Apesar de ter registrado aumento de 0,21% no último mês, Florianópolis apresentou uma diminuição no Índice de Custo de Vida (ICV) acumulado em 12 meses. De acordo com o índice calculado pelo
Centro de Ciências da Administração e Socioeconômicas (Esag) da Universidade do Estado de Santa Catarina (Udesc), a capital catarinense ficou em quinto lugar entre as capitais, atrás de Goiânia (GO), Porto Alegre (RS), Grande Vitória (ES) e Belém (PA). Mesmo assim, Florianópolis permanece em primeiro lugar no índice acumulado dos últimos 12 meses.
Os dados divulgados pelo ICV da Udesc Esag mostram que Goiânia (GO) registrou o maior aumento de preços entre as capitais brasileiras em outubro, com variação de 0,96%, bem acima da média nacional, que foi de 0,09%.
Outras cidades com alta expressiva incluem Porto Alegre (RS) com 0,33%, Grande Vitória (ES) com 0,31% e Belém (PA) com 0,26%. No extremo oposto, cidades como São Luís (MA) e Belo Horizonte (MG) registraram queda nos preços, ambas com
- 0,15%, enquanto o Rio de Janeiro (RJ) caiu 0,06%.
“Esse é o primeiro mês que estamos abaixo de 6% no acumulado dos últimos 12 meses.
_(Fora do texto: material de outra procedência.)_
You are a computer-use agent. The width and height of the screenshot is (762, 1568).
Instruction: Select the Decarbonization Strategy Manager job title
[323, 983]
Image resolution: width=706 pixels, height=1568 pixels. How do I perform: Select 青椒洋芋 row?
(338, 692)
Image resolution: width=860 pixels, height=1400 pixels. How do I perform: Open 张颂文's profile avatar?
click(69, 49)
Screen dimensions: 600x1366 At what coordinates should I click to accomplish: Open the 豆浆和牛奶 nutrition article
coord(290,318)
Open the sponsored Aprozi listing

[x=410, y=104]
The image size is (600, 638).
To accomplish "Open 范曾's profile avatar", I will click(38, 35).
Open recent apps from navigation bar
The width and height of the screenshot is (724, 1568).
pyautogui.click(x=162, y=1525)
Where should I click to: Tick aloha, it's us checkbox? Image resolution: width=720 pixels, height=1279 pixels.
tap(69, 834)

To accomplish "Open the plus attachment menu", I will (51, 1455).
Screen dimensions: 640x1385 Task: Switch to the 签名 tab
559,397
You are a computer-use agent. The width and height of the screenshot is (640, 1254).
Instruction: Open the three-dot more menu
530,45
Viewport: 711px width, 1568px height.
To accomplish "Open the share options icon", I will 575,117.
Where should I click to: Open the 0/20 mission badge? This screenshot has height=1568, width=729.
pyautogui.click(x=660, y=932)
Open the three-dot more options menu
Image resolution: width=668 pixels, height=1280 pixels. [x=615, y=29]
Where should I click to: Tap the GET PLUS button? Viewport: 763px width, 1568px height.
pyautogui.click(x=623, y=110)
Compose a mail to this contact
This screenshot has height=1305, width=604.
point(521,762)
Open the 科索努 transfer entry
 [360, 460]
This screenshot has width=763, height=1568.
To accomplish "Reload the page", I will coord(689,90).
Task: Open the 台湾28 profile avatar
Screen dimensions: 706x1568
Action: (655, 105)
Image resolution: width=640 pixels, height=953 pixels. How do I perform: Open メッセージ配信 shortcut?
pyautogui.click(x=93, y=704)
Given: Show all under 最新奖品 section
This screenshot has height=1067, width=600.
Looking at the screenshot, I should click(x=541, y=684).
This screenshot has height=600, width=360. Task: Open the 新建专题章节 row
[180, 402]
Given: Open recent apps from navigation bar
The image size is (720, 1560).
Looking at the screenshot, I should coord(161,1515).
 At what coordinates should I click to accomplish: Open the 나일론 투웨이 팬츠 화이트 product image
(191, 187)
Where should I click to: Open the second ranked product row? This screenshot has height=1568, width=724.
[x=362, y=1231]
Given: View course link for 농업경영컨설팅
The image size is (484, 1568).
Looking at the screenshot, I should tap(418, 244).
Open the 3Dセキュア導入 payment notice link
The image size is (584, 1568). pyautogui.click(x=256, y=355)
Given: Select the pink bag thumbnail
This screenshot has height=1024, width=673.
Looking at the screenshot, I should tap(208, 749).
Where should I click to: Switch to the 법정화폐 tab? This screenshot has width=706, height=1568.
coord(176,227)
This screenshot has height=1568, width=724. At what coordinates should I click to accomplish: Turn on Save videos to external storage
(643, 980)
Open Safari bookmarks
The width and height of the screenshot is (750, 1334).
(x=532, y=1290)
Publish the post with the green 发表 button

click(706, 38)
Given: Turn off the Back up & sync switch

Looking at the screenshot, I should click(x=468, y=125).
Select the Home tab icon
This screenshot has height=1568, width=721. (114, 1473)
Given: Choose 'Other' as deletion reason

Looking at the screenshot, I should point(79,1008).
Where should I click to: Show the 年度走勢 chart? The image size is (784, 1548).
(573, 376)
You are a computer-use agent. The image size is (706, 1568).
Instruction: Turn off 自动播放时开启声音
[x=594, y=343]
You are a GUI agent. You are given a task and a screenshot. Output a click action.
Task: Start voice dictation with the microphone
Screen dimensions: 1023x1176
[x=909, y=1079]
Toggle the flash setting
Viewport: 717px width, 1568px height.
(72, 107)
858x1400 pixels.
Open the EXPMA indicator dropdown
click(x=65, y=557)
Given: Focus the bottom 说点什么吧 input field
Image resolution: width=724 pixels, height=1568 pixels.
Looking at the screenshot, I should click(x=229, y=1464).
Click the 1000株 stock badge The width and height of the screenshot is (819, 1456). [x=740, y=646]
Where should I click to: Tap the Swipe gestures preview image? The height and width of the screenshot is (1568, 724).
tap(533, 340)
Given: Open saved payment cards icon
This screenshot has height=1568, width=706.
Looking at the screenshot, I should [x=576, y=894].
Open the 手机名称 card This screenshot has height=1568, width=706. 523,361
Isso pode se mostrar como uma tendência de diminuição” avalia a economista Bruna Sotto, da Udesc Esag.
Capital catarinense mantém liderança nos 12 meses
Apesar de não liderar o índice do ano, Florianópolis (SC) é a capital brasileira que se mantém em primeiro lugar no índice acumulado dos 12 meses. A cidade registrou a maior variação de preços nos últimos 12 meses, com um acumulado de 5,61%, segundo dados do estudo realizado pela Udesc Esag. Em seguida, aparecem a Grande Vitória (ES) com 5,37% e São Paulo (SP) com 5,17%.
No ranking das capitais, também se destacam Aracaju (SE) com 5,16% e Belém (PA) com 5,15%, que ficaram acima da média nacional, que foi de 4,68%. Entre as cidades que registraram os menores aumentos, estão Rio de Janeiro (RJ) com 3,89% e Campo Grande (MS) com 3,84%.
Outras capitais tiveram variações próximas à média nacional: Brasília (DF) registrou 4,42%, Salvador (BA) 4,39%, e Belo Horizonte (MG) 4,36%. Entre as regiões Norte e Nordeste, os percentuais ficaram entre 4,02% em Rio Branco (AC) e 4,58% em Fortaleza (CE) e São Luís (MA).
Tomate foi o destaque entre as altas
Entre os alimentos, o tomate foi o destaque nos últimos 12 meses, registrando alta de 99,83%, quase dobrando seu valor no período. Outros produtos que chamam atenção incluem o café solúvel, com aumento de 59,01%, e o café em pó, que subiu 47,93%.
Frutas e doces também sofreram aumentos relevantes: o morango teve alta de 36,66%, enquanto o chocolate em barra e bombom subiu 36,16%. Entre as carnes, o filé mignon apresentou valorização de 32,48%.
O setor de habitação e manutenção doméstica também não ficou de fora das pressões inflacionárias. Produtos de limpeza, como o sabão em pó, registraram aumento de 49,42%.